Task item =
Each of the lines below must be retyped character for character.

Task input =
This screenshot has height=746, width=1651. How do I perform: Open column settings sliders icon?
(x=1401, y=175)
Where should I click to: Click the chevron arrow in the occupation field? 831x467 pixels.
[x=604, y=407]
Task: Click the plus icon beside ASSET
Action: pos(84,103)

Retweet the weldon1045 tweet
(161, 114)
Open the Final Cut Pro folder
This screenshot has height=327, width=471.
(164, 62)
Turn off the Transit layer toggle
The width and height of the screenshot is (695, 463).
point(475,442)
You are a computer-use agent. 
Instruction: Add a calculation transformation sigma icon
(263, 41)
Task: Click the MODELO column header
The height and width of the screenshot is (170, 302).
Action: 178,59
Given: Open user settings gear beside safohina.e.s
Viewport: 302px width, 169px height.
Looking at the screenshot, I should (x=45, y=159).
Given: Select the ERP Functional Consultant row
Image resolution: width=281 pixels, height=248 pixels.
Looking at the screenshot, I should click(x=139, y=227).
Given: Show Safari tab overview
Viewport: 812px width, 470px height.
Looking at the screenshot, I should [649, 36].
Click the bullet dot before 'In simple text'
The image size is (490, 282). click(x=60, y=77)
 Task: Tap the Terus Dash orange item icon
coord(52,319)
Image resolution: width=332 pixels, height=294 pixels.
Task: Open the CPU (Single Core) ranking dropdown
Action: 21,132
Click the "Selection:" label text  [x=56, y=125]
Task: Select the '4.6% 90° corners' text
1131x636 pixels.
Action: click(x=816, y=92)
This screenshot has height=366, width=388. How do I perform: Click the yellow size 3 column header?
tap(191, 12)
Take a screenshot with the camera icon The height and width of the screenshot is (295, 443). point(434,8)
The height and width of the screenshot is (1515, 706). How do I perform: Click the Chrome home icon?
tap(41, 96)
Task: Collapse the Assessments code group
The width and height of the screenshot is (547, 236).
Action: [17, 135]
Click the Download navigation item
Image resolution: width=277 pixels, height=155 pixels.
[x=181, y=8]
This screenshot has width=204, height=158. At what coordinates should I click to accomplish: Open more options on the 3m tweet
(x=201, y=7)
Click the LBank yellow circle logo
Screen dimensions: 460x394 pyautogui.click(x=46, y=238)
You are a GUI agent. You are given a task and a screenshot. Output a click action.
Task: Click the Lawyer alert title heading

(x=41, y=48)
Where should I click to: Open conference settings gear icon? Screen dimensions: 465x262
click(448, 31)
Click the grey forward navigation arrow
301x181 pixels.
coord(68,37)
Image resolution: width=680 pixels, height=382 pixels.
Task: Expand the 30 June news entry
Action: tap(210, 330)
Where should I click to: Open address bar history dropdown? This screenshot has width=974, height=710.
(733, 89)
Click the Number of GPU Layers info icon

Result of this task =
This screenshot has height=746, width=1651. How do I perform: Open column settings sliders icon?
(x=1401, y=175)
Where should I click to: Click the chevron arrow in the occupation field? 831x467 pixels.
[x=604, y=407]
Task: Click the plus icon beside ASSET
Action: pos(84,103)

Retweet the weldon1045 tweet
(161, 114)
Open the Final Cut Pro folder
This screenshot has height=327, width=471.
(164, 62)
Turn off the Transit layer toggle
The width and height of the screenshot is (695, 463).
point(475,442)
You are a computer-use agent. 
Instruction: Add a calculation transformation sigma icon
(263, 41)
Task: Click the MODELO column header
The height and width of the screenshot is (170, 302).
Action: 178,59
Given: Open user settings gear beside safohina.e.s
Viewport: 302px width, 169px height.
Looking at the screenshot, I should (x=45, y=159).
Given: Select the ERP Functional Consultant row
Image resolution: width=281 pixels, height=248 pixels.
Looking at the screenshot, I should click(x=139, y=227).
Given: Show Safari tab overview
Viewport: 812px width, 470px height.
Looking at the screenshot, I should [649, 36].
Click the bullet dot before 'In simple text'
The image size is (490, 282). click(x=60, y=77)
 Task: Tap the Terus Dash orange item icon
coord(52,319)
Image resolution: width=332 pixels, height=294 pixels.
Task: Open the CPU (Single Core) ranking dropdown
Action: 21,132
Click the "Selection:" label text  [x=56, y=125]
Task: Select the '4.6% 90° corners' text
1131x636 pixels.
Action: click(x=816, y=92)
This screenshot has height=366, width=388. How do I perform: Click the yellow size 3 column header?
tap(191, 12)
Take a screenshot with the camera icon The height and width of the screenshot is (295, 443). point(434,8)
The height and width of the screenshot is (1515, 706). How do I perform: Click the Chrome home icon?
tap(41, 96)
Task: Collapse the Assessments code group
The width and height of the screenshot is (547, 236).
Action: [17, 135]
Click the Download navigation item
Image resolution: width=277 pixels, height=155 pixels.
[x=181, y=8]
This screenshot has width=204, height=158. At what coordinates should I click to accomplish: Open more options on the 3m tweet
(x=201, y=7)
Click the LBank yellow circle logo
Screen dimensions: 460x394 pyautogui.click(x=46, y=238)
You are a GUI agent. You are given a task and a screenshot. Output a click action.
Task: Click the Lawyer alert title heading

(x=41, y=48)
Where should I click to: Open conference settings gear icon? Screen dimensions: 465x262
click(448, 31)
Click the grey forward navigation arrow
301x181 pixels.
coord(68,37)
Image resolution: width=680 pixels, height=382 pixels.
Task: Expand the 30 June news entry
Action: tap(210, 330)
Where should I click to: Open address bar history dropdown? This screenshot has width=974, height=710.
(733, 89)
Click the Number of GPU Layers info icon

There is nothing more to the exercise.